**Passage:**
--- START ---

Thread: Please comment on the following OpenFTS/tsearch2 issues!

Please comment on the following OpenFTS/tsearch2 issues!

From
"Don Walker"
Date:
This topic was originally posted to the OpenFTS-general list on April 24,
2006. There were no replies in about 22 hours so I'm reposting to this more
active list.

I'm investigating OpenFTS and tsearch2 to see if they provide enough
full-text searching features to be used in a new application. I've run into
a number of issues that I would appreciate feedback/comments/workarounds on.

1. While tsearch2 provides fairly complete boolean search expression support
with AND - &, OR - |, NOT - !, and grouping - (), OpenFTS appears to only
have support for ANDing search terms. Is there some reason it hasn't been
extended to support full tsearch2 search expressions? Has anyone modified
OpenFTS to do this?

--- END ---

Word and element pointing material:

--- START ---

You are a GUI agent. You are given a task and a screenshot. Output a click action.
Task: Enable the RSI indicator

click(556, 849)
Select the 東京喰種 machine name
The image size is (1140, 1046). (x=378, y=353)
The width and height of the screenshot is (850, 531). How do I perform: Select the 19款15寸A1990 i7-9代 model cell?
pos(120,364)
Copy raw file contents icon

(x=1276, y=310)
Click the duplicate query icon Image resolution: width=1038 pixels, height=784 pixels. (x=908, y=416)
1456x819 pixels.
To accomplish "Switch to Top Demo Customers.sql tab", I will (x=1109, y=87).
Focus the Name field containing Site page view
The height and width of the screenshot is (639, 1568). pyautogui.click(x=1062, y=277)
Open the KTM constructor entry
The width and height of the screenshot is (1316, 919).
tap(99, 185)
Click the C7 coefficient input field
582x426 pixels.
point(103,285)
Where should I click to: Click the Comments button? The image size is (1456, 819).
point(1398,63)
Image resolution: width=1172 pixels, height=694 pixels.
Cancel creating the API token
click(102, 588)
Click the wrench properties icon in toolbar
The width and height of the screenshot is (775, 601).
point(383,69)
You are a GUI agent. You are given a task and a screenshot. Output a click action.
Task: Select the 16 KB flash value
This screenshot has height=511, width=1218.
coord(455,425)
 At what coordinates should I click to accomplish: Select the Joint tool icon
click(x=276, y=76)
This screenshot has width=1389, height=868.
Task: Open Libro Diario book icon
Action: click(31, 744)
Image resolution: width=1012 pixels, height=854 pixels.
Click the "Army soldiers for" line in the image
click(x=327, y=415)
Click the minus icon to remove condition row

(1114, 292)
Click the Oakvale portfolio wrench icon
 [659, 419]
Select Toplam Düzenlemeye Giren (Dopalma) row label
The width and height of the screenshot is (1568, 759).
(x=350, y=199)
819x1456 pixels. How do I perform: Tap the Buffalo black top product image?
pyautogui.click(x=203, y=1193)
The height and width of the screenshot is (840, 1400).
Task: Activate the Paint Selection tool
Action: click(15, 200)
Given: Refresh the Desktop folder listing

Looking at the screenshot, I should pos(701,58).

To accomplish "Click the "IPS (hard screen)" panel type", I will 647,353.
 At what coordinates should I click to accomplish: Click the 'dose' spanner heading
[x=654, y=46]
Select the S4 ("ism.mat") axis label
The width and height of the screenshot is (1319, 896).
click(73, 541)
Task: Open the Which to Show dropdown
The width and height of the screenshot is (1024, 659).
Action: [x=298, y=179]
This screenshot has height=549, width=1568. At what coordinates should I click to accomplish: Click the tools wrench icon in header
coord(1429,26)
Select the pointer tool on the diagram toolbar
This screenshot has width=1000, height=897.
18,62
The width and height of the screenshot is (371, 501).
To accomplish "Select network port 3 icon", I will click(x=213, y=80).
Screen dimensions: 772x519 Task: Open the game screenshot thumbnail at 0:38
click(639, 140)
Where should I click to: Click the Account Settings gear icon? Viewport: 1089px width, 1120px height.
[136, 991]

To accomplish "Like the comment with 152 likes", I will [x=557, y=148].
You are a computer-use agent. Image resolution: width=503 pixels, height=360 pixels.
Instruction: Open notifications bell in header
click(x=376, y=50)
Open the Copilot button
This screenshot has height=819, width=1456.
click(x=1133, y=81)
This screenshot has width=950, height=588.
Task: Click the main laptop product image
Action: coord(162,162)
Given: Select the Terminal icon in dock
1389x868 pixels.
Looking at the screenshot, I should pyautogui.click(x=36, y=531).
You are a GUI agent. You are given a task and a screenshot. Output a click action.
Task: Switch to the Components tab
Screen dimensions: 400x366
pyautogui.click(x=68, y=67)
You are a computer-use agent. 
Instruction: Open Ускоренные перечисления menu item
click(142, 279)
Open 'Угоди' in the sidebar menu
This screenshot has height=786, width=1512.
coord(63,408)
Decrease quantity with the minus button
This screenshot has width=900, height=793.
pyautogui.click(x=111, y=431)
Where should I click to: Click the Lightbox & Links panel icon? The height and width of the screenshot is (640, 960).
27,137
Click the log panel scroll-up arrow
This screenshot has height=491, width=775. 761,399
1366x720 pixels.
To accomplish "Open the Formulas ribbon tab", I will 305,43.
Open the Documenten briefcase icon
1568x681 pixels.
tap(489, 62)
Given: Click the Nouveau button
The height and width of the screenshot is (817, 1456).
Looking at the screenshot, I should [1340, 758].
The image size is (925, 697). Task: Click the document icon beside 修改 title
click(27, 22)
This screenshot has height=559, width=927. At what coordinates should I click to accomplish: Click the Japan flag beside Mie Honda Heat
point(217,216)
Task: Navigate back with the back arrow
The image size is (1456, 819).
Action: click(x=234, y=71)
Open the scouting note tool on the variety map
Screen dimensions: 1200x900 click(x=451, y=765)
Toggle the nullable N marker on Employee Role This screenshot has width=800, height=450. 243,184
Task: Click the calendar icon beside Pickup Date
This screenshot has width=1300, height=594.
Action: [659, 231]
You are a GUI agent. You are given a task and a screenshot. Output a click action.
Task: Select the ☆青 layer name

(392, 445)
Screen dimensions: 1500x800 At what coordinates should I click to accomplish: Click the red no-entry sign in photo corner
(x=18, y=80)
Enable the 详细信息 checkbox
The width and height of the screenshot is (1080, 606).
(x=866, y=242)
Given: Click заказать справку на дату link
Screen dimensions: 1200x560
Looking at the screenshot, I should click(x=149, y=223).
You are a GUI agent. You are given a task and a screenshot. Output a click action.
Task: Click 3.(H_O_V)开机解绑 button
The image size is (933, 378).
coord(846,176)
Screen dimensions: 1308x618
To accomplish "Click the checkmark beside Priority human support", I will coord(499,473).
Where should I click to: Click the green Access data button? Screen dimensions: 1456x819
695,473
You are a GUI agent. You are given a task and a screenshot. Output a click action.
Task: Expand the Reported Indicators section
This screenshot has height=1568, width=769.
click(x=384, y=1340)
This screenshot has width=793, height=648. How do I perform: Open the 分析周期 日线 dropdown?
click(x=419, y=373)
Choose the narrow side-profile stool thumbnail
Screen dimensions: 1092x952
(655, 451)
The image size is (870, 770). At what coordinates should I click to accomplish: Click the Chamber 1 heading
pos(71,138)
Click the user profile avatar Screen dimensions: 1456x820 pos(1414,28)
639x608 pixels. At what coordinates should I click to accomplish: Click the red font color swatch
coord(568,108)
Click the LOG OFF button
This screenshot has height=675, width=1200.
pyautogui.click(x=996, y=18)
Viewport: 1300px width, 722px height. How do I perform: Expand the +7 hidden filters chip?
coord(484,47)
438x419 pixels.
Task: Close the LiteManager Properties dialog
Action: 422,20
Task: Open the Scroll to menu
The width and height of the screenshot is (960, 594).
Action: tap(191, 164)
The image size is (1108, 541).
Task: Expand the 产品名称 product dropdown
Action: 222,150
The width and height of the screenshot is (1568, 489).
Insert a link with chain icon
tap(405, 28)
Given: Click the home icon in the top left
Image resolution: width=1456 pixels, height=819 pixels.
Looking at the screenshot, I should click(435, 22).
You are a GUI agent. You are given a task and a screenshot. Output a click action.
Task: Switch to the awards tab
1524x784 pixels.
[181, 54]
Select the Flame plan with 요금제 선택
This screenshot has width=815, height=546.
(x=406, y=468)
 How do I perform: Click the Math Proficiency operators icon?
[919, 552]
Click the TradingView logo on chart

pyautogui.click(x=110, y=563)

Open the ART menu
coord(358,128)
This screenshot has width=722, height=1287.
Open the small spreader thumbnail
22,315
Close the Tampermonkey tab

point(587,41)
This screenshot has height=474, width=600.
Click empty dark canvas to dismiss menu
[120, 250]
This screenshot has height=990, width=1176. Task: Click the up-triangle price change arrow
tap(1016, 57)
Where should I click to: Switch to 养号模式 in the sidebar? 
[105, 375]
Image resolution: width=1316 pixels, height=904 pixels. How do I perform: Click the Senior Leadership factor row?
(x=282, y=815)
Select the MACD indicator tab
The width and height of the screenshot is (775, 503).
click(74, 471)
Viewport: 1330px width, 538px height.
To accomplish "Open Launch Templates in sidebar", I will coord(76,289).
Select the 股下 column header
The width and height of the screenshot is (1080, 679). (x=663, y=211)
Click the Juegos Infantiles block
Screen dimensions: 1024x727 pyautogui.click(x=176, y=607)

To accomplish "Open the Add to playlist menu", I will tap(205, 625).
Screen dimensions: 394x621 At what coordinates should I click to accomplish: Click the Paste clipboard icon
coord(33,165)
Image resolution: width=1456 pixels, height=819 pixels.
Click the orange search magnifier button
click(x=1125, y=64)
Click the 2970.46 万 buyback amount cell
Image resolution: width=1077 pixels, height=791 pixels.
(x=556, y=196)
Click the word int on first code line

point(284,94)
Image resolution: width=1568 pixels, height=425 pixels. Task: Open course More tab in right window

--- END ---

**Problem set:**
A. Answer these questions from the thread:
(i) To which list was the topic first posted, and on what date?
(ii) How long did the topic go without replies before being reposted?
(iii) What kind of search-term combination does OpenFTS appear to support?
B. Please list every boolean search feature the thread says tsearch2 supports, with the symbol given for each.
C. Reproduce the part of the thread starting with "I'm investigating OpenFTS" and going on through "appreciate feedback/comments/workarounds on.".

**Task responses:**
A.
(i) The OpenFTS-general list, on April 24, 2006.
(ii) About 22 hours.
(iii) Only ANDing search terms.

B.
- AND: &
- OR: |
- NOT: !
- Grouping: ()

C.
I'm investigating OpenFTS and tsearch2 to see if they provide enough
full-text searching features to be used in a new application. I've run into
a number of issues that I would appreciate feedback/comments/workarounds on.